Collected data:
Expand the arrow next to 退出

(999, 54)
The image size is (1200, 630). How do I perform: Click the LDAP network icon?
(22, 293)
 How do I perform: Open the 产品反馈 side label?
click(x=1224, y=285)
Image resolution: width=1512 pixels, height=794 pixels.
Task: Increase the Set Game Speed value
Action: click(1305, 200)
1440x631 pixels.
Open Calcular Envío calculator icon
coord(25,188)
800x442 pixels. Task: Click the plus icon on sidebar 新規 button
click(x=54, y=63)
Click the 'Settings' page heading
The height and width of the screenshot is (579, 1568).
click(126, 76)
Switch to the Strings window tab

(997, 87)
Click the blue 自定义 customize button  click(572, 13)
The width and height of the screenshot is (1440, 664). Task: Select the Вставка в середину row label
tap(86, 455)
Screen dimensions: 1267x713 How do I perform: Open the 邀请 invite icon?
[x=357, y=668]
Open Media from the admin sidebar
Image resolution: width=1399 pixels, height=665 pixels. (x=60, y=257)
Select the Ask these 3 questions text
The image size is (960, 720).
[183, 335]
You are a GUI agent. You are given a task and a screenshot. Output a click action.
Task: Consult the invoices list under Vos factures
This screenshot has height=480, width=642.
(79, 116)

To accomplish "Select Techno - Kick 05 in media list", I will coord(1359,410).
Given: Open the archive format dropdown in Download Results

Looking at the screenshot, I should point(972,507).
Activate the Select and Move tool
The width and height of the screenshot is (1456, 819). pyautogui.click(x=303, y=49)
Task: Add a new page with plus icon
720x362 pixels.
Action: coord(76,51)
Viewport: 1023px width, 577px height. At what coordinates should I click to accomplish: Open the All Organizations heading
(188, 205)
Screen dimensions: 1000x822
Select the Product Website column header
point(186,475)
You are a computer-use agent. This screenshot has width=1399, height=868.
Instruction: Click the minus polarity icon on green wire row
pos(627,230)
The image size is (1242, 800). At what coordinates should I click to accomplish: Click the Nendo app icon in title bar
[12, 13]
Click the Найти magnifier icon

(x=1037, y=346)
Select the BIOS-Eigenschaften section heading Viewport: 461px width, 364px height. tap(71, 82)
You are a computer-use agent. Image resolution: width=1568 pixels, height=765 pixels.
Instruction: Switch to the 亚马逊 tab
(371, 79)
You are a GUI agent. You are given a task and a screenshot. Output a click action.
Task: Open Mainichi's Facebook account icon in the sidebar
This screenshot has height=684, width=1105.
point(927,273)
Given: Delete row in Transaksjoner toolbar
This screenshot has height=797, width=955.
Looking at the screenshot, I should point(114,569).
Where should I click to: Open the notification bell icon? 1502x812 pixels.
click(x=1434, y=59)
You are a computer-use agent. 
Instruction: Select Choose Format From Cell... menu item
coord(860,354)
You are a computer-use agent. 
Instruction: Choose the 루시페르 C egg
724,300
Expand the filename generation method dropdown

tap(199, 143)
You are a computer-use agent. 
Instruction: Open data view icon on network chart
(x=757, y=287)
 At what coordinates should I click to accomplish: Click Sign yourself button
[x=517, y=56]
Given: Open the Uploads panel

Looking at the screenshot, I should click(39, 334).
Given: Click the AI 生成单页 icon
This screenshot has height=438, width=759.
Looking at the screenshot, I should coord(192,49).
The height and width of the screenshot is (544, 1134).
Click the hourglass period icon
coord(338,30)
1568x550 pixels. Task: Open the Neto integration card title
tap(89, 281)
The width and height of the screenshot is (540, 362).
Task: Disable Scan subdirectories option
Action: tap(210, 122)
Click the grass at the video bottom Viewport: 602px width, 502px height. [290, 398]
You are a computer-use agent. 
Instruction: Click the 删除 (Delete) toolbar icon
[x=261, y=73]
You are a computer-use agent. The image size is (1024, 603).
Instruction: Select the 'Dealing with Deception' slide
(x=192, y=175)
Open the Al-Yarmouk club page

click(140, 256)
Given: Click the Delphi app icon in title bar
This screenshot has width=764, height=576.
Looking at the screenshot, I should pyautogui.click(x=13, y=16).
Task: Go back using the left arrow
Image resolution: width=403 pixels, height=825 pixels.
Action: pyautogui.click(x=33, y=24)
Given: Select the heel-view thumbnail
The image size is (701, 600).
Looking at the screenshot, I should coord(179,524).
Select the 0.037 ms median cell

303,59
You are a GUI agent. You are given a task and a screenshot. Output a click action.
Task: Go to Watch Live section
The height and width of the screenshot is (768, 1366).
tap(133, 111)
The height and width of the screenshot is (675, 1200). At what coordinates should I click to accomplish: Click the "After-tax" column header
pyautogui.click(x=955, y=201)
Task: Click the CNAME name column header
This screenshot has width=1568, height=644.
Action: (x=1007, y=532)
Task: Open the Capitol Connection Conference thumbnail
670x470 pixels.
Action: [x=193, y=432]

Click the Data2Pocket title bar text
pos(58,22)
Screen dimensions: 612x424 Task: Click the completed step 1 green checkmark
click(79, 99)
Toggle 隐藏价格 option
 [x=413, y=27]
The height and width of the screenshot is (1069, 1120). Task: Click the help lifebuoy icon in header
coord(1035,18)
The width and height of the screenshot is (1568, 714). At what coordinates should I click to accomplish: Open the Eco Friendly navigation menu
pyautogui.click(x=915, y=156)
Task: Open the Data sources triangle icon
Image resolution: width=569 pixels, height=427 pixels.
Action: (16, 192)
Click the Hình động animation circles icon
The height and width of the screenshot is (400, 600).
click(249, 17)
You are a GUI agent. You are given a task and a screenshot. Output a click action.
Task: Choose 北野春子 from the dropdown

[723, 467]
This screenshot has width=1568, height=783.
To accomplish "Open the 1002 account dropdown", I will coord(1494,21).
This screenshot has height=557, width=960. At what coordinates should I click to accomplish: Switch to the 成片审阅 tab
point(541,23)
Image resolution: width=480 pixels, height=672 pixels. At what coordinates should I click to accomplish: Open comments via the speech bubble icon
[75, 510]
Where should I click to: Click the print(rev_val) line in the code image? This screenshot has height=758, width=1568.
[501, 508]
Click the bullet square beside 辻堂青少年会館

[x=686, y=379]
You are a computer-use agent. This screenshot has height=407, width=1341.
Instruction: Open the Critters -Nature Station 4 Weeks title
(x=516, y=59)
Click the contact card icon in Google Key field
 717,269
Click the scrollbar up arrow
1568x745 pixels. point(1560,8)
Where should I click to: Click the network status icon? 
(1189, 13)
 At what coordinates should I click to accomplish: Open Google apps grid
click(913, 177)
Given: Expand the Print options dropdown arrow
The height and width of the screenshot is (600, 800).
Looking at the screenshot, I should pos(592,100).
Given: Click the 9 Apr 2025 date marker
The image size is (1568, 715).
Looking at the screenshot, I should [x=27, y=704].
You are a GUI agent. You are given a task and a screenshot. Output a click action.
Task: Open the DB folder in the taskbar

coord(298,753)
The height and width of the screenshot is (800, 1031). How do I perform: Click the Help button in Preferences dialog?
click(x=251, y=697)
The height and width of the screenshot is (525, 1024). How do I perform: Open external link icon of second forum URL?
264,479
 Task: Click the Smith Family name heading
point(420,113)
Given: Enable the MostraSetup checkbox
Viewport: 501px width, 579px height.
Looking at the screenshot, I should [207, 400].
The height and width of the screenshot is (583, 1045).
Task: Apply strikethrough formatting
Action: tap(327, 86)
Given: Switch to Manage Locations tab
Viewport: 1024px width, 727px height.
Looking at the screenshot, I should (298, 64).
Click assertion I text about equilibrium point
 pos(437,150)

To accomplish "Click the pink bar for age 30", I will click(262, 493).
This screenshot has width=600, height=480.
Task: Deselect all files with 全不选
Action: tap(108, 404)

**What is being asked:** Give back the records above, character for character.

**Reply to the task:**
Expand the arrow next to 退出

(999, 54)
The image size is (1200, 630). How do I perform: Click the LDAP network icon?
(22, 293)
 How do I perform: Open the 产品反馈 side label?
click(x=1224, y=285)
Image resolution: width=1512 pixels, height=794 pixels.
Task: Increase the Set Game Speed value
Action: click(1305, 200)
1440x631 pixels.
Open Calcular Envío calculator icon
coord(25,188)
800x442 pixels. Task: Click the plus icon on sidebar 新規 button
click(x=54, y=63)
Click the 'Settings' page heading
The height and width of the screenshot is (579, 1568).
click(126, 76)
Switch to the Strings window tab

(997, 87)
Click the blue 自定义 customize button  click(572, 13)
The width and height of the screenshot is (1440, 664). Task: Select the Вставка в середину row label
tap(86, 455)
Screen dimensions: 1267x713 How do I perform: Open the 邀请 invite icon?
[x=357, y=668]
Open Media from the admin sidebar
Image resolution: width=1399 pixels, height=665 pixels. (x=60, y=257)
Select the Ask these 3 questions text
The image size is (960, 720).
[183, 335]
You are a GUI agent. You are given a task and a screenshot. Output a click action.
Task: Consult the invoices list under Vos factures
This screenshot has height=480, width=642.
(79, 116)

To accomplish "Select Techno - Kick 05 in media list", I will coord(1359,410).
Given: Open the archive format dropdown in Download Results

Looking at the screenshot, I should point(972,507).
Activate the Select and Move tool
The width and height of the screenshot is (1456, 819). pyautogui.click(x=303, y=49)
Task: Add a new page with plus icon
720x362 pixels.
Action: coord(76,51)
Viewport: 1023px width, 577px height. At what coordinates should I click to accomplish: Open the All Organizations heading
(188, 205)
Screen dimensions: 1000x822
Select the Product Website column header
point(186,475)
You are a computer-use agent. This screenshot has width=1399, height=868.
Instruction: Click the minus polarity icon on green wire row
pos(627,230)
The image size is (1242, 800). At what coordinates should I click to accomplish: Click the Nendo app icon in title bar
[12, 13]
Click the Найти magnifier icon

(x=1037, y=346)
Select the BIOS-Eigenschaften section heading Viewport: 461px width, 364px height. tap(71, 82)
You are a computer-use agent. Image resolution: width=1568 pixels, height=765 pixels.
Instruction: Switch to the 亚马逊 tab
(371, 79)
You are a GUI agent. You are given a task and a screenshot. Output a click action.
Task: Open Mainichi's Facebook account icon in the sidebar
This screenshot has height=684, width=1105.
point(927,273)
Given: Delete row in Transaksjoner toolbar
This screenshot has height=797, width=955.
Looking at the screenshot, I should point(114,569).
Where should I click to: Open the notification bell icon? 1502x812 pixels.
click(x=1434, y=59)
You are a computer-use agent. 
Instruction: Select Choose Format From Cell... menu item
coord(860,354)
You are a computer-use agent. 
Instruction: Choose the 루시페르 C egg
724,300
Expand the filename generation method dropdown

tap(199, 143)
You are a computer-use agent. 
Instruction: Open data view icon on network chart
(x=757, y=287)
 At what coordinates should I click to accomplish: Click Sign yourself button
[x=517, y=56]
Given: Open the Uploads panel

Looking at the screenshot, I should click(39, 334).
Given: Click the AI 生成单页 icon
This screenshot has height=438, width=759.
Looking at the screenshot, I should coord(192,49).
The height and width of the screenshot is (544, 1134).
Click the hourglass period icon
coord(338,30)
1568x550 pixels. Task: Open the Neto integration card title
tap(89, 281)
The width and height of the screenshot is (540, 362).
Task: Disable Scan subdirectories option
Action: tap(210, 122)
Click the grass at the video bottom Viewport: 602px width, 502px height. [290, 398]
You are a computer-use agent. 
Instruction: Click the 删除 (Delete) toolbar icon
[x=261, y=73]
You are a computer-use agent. The image size is (1024, 603).
Instruction: Select the 'Dealing with Deception' slide
(x=192, y=175)
Open the Al-Yarmouk club page

click(140, 256)
Given: Click the Delphi app icon in title bar
This screenshot has width=764, height=576.
Looking at the screenshot, I should pyautogui.click(x=13, y=16).
Task: Go back using the left arrow
Image resolution: width=403 pixels, height=825 pixels.
Action: pyautogui.click(x=33, y=24)
Given: Select the heel-view thumbnail
The image size is (701, 600).
Looking at the screenshot, I should coord(179,524).
Select the 0.037 ms median cell

303,59
You are a GUI agent. You are given a task and a screenshot. Output a click action.
Task: Go to Watch Live section
The height and width of the screenshot is (768, 1366).
tap(133, 111)
The height and width of the screenshot is (675, 1200). At what coordinates should I click to accomplish: Click the "After-tax" column header
pyautogui.click(x=955, y=201)
Task: Click the CNAME name column header
This screenshot has width=1568, height=644.
Action: (x=1007, y=532)
Task: Open the Capitol Connection Conference thumbnail
670x470 pixels.
Action: [x=193, y=432]

Click the Data2Pocket title bar text
pos(58,22)
Screen dimensions: 612x424 Task: Click the completed step 1 green checkmark
click(79, 99)
Toggle 隐藏价格 option
 [x=413, y=27]
The height and width of the screenshot is (1069, 1120). Task: Click the help lifebuoy icon in header
coord(1035,18)
The width and height of the screenshot is (1568, 714). At what coordinates should I click to accomplish: Open the Eco Friendly navigation menu
pyautogui.click(x=915, y=156)
Task: Open the Data sources triangle icon
Image resolution: width=569 pixels, height=427 pixels.
Action: (16, 192)
Click the Hình động animation circles icon
The height and width of the screenshot is (400, 600).
click(249, 17)
You are a GUI agent. You are given a task and a screenshot. Output a click action.
Task: Choose 北野春子 from the dropdown

[723, 467]
This screenshot has width=1568, height=783.
To accomplish "Open the 1002 account dropdown", I will coord(1494,21).
This screenshot has height=557, width=960. At what coordinates should I click to accomplish: Switch to the 成片审阅 tab
point(541,23)
Image resolution: width=480 pixels, height=672 pixels. At what coordinates should I click to accomplish: Open comments via the speech bubble icon
[75, 510]
Where should I click to: Click the print(rev_val) line in the code image? This screenshot has height=758, width=1568.
[501, 508]
Click the bullet square beside 辻堂青少年会館

[x=686, y=379]
You are a computer-use agent. This screenshot has height=407, width=1341.
Instruction: Open the Critters -Nature Station 4 Weeks title
(x=516, y=59)
Click the contact card icon in Google Key field
 717,269
Click the scrollbar up arrow
1568x745 pixels. point(1560,8)
Where should I click to: Click the network status icon? 
(1189, 13)
 At what coordinates should I click to accomplish: Open Google apps grid
click(913, 177)
Given: Expand the Print options dropdown arrow
The height and width of the screenshot is (600, 800).
Looking at the screenshot, I should pos(592,100).
Given: Click the 9 Apr 2025 date marker
The image size is (1568, 715).
Looking at the screenshot, I should [x=27, y=704].
You are a GUI agent. You are given a task and a screenshot. Output a click action.
Task: Open the DB folder in the taskbar

coord(298,753)
The height and width of the screenshot is (800, 1031). How do I perform: Click the Help button in Preferences dialog?
click(x=251, y=697)
The height and width of the screenshot is (525, 1024). How do I perform: Open external link icon of second forum URL?
264,479
 Task: Click the Smith Family name heading
point(420,113)
Given: Enable the MostraSetup checkbox
Viewport: 501px width, 579px height.
Looking at the screenshot, I should [207, 400].
The height and width of the screenshot is (583, 1045).
Task: Apply strikethrough formatting
Action: tap(327, 86)
Given: Switch to Manage Locations tab
Viewport: 1024px width, 727px height.
Looking at the screenshot, I should (298, 64).
Click assertion I text about equilibrium point
 pos(437,150)

To accomplish "Click the pink bar for age 30", I will click(262, 493).
This screenshot has width=600, height=480.
Task: Deselect all files with 全不选
Action: tap(108, 404)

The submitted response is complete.